▸ TASK PROMPT:
Could you restate every entry word for word, leaving the pictures out?

(Dataset items)

◇ ◇ ◇ ◇

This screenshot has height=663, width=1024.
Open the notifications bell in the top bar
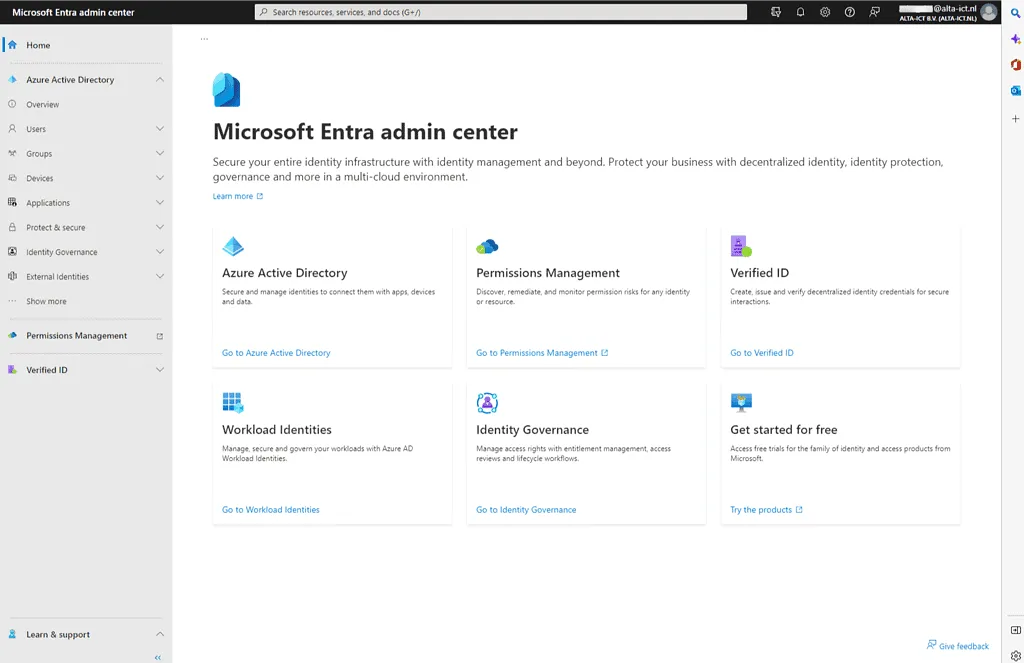[800, 12]
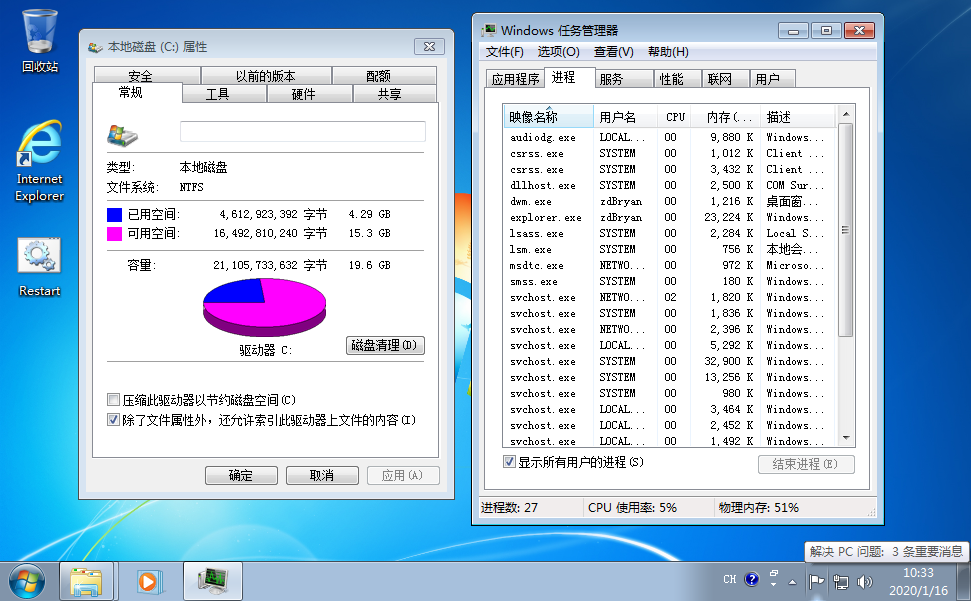
Task: Click the speaker icon in the system tray
Action: (x=864, y=579)
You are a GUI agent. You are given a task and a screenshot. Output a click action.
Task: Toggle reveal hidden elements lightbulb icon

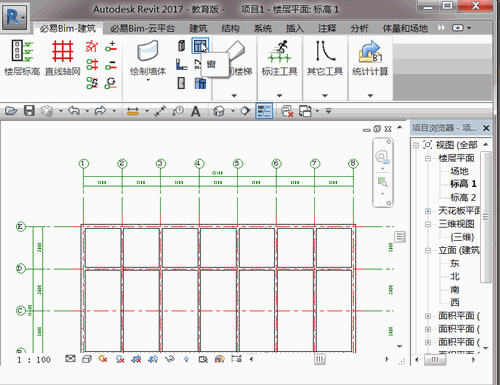186,359
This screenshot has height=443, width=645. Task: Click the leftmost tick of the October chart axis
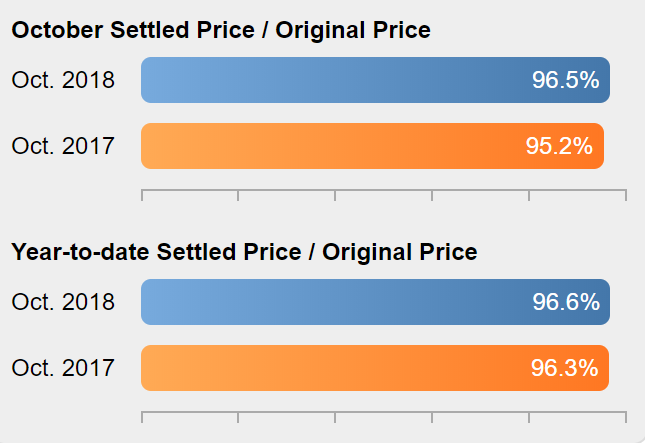(142, 195)
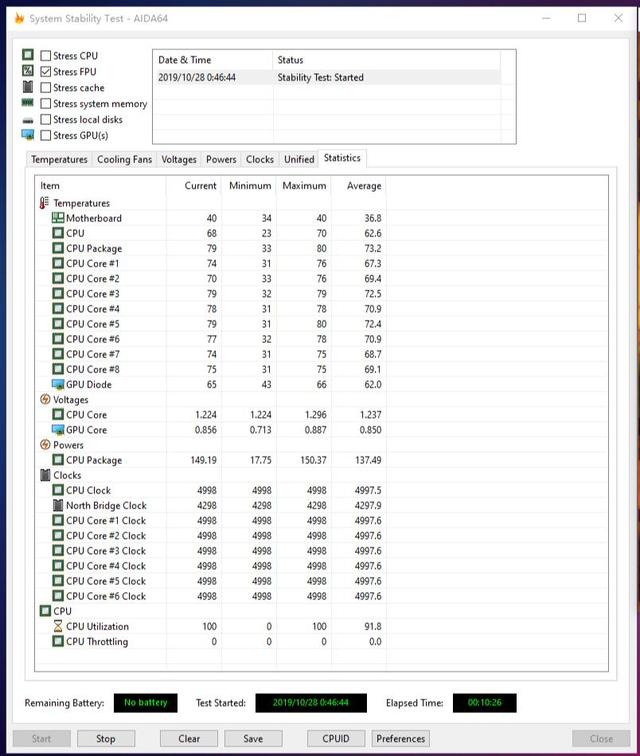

◇ ◇ ◇ ◇

▸ WRITTEN SOLUTION:
This screenshot has height=663, width=1024.
Open the notifications bell in the top bar
[800, 12]
Task: Click the speaker icon in the system tray
Action: (x=864, y=579)
You are a GUI agent. You are given a task and a screenshot. Output a click action.
Task: Toggle reveal hidden elements lightbulb icon

186,359
This screenshot has height=443, width=645. Task: Click the leftmost tick of the October chart axis
(142, 195)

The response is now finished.